Rewrite the material starting at the line that contains "The image size is (1306, 568)." and ending at the line that contains "the Weekly Close", replacing "To accomplish" with "To complete" and leaving everything else unchanged. Give back only those lines.

### RECORDS SUPPLIED

· · ·

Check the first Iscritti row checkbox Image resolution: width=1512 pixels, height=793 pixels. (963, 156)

· · ·

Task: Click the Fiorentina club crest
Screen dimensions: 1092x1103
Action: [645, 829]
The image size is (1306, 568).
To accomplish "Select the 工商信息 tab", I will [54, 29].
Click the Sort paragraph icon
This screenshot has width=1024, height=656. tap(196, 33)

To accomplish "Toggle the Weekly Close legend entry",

· · ·

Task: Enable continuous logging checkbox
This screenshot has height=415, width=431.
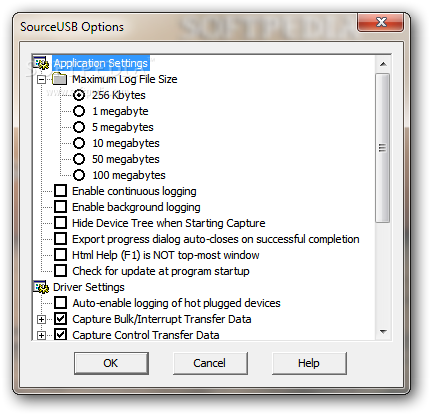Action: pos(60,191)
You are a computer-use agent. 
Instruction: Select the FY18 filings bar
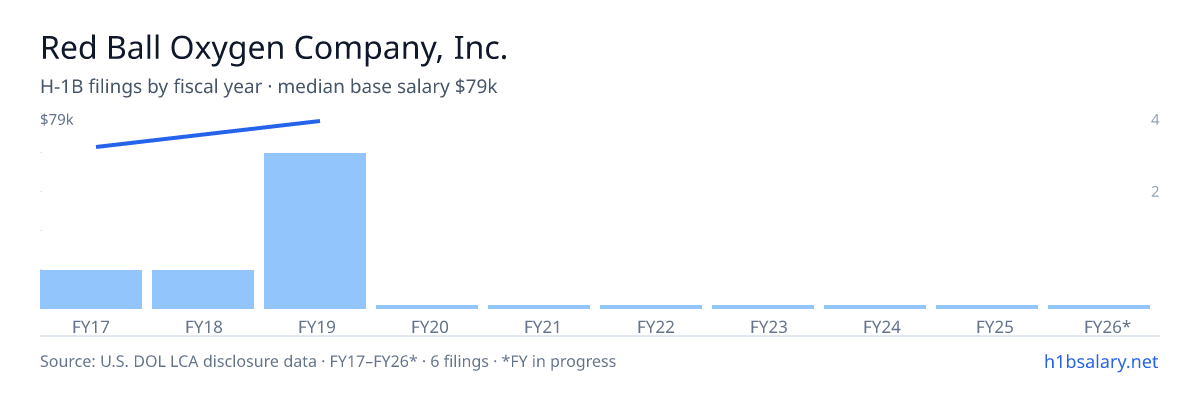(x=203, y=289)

· · ·

### SOLUTION TO THIS PROBLEM
The image size is (1306, 568).
To complete "Select the 工商信息 tab", I will [54, 29].
Click the Sort paragraph icon
This screenshot has width=1024, height=656. tap(196, 33)

To complete "Toggle the Weekly Close legend entry",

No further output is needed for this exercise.